ACCIÓN REQUERIDA A:
Transcribe literalmente, del fragmento sobre Javier Egea, la parte que se abre con las palabras que contienen "La noche en" y se cierra con "conmovedora de su poesía.".
ACCIÓN REQUERIDA B:
Responde, según el fragmento sobre Javier Egea:
(i) ¿En qué año conoció quien narra a Javier Egea?
(ii) ¿Quién abrió el bar La Tertulia en Granada?
(iii) ¿Cuántos años mayor que quien narra era Javier?

FRAGMENTO DE TEXTO:
Un bar es un lugar público en el que podemos llegar a sentirnos como en nuestra propia casa. Conocí a Javier Egea en 1980, una noche en La Tertulia, algo que no es necesario aclarar, porque entonces ocurría casi todo por la noche y en La Tertulia, el bar que el argentino Horacio Rébora nos abrió en Granada, para que nosotros, mientras él navegaba la tormenta de su exilio, nos sintiésemos como en nuestra propia casa. De lejos, yo había visto a Javier muchas veces en recitales poéticos y en algunos actos políticos.

La noche en la que nos conocimos tuve que improvisar una presentación de su poesía. Juan Carlos Rodríguez, nuestro maestro, de ayer y hoy, y el presentador anunciado entonces, no pudo asistir al recital. Los amigos me pidieron que hablase unos minutos de Javier para salir del paso. Como me acaban de conceder el Premio Federico García Lorca de estudiantes universitarios por mi primer libro, Y ahora ya eres dueño del puente de Brooklyn, se trataba también de darme la bienvenida en los rituales de la Granada cultural de los años 80. Fue una alegría, porque admiraba mucho a Javier. Era 6 años mayor que yo, y había publicado muy joven sus dos primeros libros, Serena luz del viento (1974) y A boca de parir (1976), en los que demostraba ya la fuerza deslumbrante y conmovedora de su poesía.

DATOS SIN PROCESAR:
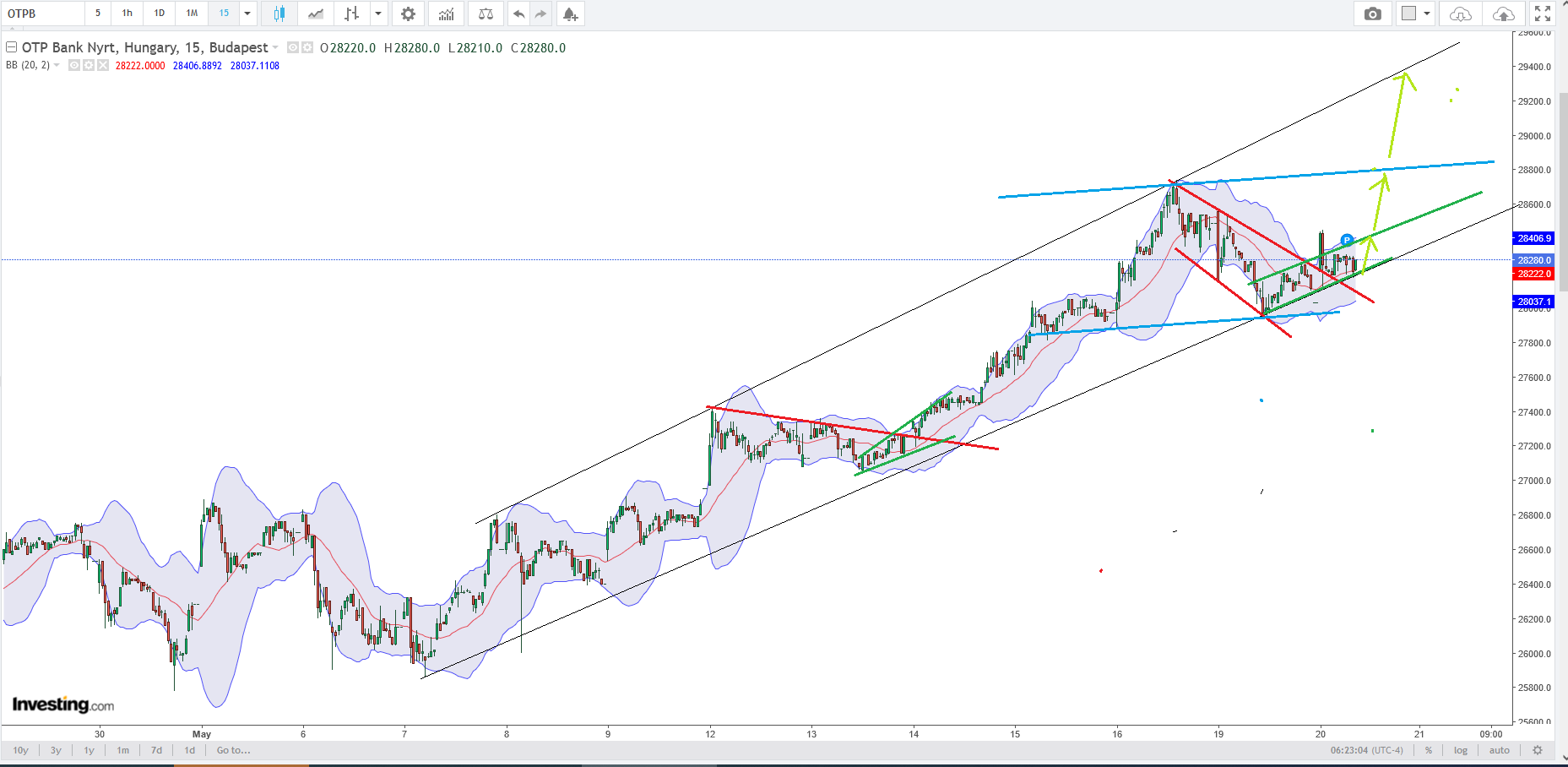
Task: Open the chart properties gear in the top toolbar
Action: 408,14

RESPUESTA DEL EJERCICIO A:
La noche en la que nos conocimos tuve que improvisar una presentación de su poesía. Juan Carlos Rodríguez, nuestro maestro, de ayer y hoy, y el presentador anunciado entonces, no pudo asistir al recital. Los amigos me pidieron que hablase unos minutos de Javier para salir del paso. Como me acaban de conceder el Premio Federico García Lorca de estudiantes universitarios por mi primer libro, Y ahora ya eres dueño del puente de Brooklyn, se trataba también de darme la bienvenida en los rituales de la Granada cultural de los años 80. Fue una alegría, porque admiraba mucho a Javier. Era 6 años mayor que yo, y había publicado muy joven sus dos primeros libros, Serena luz del viento (1974) y A boca de parir (1976), en los que demostraba ya la fuerza deslumbrante y conmovedora de su poesía.

RESPUESTA DEL EJERCICIO B:
(i) En 1980.
(ii) El argentino Horacio Rébora.
(iii) Seis años.